The peasants also aided the Austrian army in defeating the insurgents at the Battle of Gdów. Peasants attacked the manor houses of the rebel noble leaders and of suspected rebel nobles and killed many hundreds of the estate owners and their families. About 90% of the manor houses in the Tarnów region are estimated to have been destroyed. At least 470 manor houses were destroyed. A popular rumor in Galicia had it that the Emperor had abolished the Ten Commandments, which the peasants took as permission to act against the szlachta. Estimates of the number of lives lost by Polish estate owners and officials range from 1,000 to 2,000. Jezierski notes that most of the victims were not nobles (who he estimates constituted maybe about 200 of the fatalities) but their direct employees. Most of the victims had no direct involvement with the Polish insurgents other than being part of the same social class. Davies also notes that near Bochnia, Austrian officials were attacked by overzealous peasants. Bideleux and Jeffries discuss the total number of victims noting that "more than two thousand lives were lost on both sides", which suggests that most of the victims were from among the Polish nobility.

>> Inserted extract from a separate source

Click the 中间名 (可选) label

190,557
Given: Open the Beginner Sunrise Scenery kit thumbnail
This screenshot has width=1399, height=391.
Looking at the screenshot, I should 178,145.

The uprising was eventually put down by Austrian troops. Accounts of the pacification vary. Bideleux and Jeffries note it was "brutally put down by the Austrian troops". Jezierski notes the use of flagellation by the authorities. Nance describes the arrest and exile of the anti-Austrian peasants in Chochołów. Magocsi et al. note that the peasants were punished by being forced to resume their feudal obligations while their leader, Szela, received a medal and a land grant.

==Legacy==
Serfdom, with corvée labor, existed in Galicia until 1848, and the 1846 massacre of the Polish szlachta is credited with helping to bring on its demise. The destruction of crops during the hostilities was one of the reasons for the ensuing famine.

For the Polish nobles and reformers, this event was a lesson that class lines are a powerful force, and that peasants cannot be expected to support a cause of independent Poland without education and reform. Soon after the uprising had been put down, the Free City of Cracow was abolished and incorporated into the Kingdom of Galicia and Lodomeria. In Vienna, the result of the Galician slaughter was a sense of complacency as what happened there was taken as evidence that the majority of the Austrian Empire's peoples were loyal to the House of Habsburg. The Austrian authorities were thus taken very much by surprise by the Revolutions of 1848 in the Austrian Empire.

The massacre of the gentry in 1846 was the historical memory that haunted Stanisław Wyspiański's play The Wedding. The uprising was also described in the stories "Der Kreisphysikus" and "Jacob Szela" by Marie von Ebner-Eschenbach.

== See also ==
- Famines in Austrian Galicia
- Land reform in the Austrian Empire
- Lumpenproletariat
- Poverty in Austrian Galicia

==Notes==
a The nationality of the peasants is a complex issue. A number of sources describe them as Polish. Hahn notes that the peasants in the region affected by the uprising were not Ruthenian, but rather "Polish-speaking Catholics". Others, however, note that the peasants had little national identity and considered themselves Masurians; to quote one of the peasants as late as end of World War I: "The older peasants called themselves Masurians, and their speech Masurian ... I myself did not know that I was a Pole till I began to read books and papers, and I fancy that other villagers came to be aware of the national attachment in much the same way." In turn Wolff prefers to talk of "Galician peasants". A famous Ukrainian poet Ivan Franko, whose family were witnesses of the events, depicted the Galician slaughter in a number of works, particularly "Slayers" (1903), in which he describes the peasants as Masurians, as well as "Gryts and the nobleman's son" (1903), where Franko depicts a broader picture, showing both the aforementioned "Masurian slayers", and the Ruthenians, who opposed the Polish anti-Kaiser movement.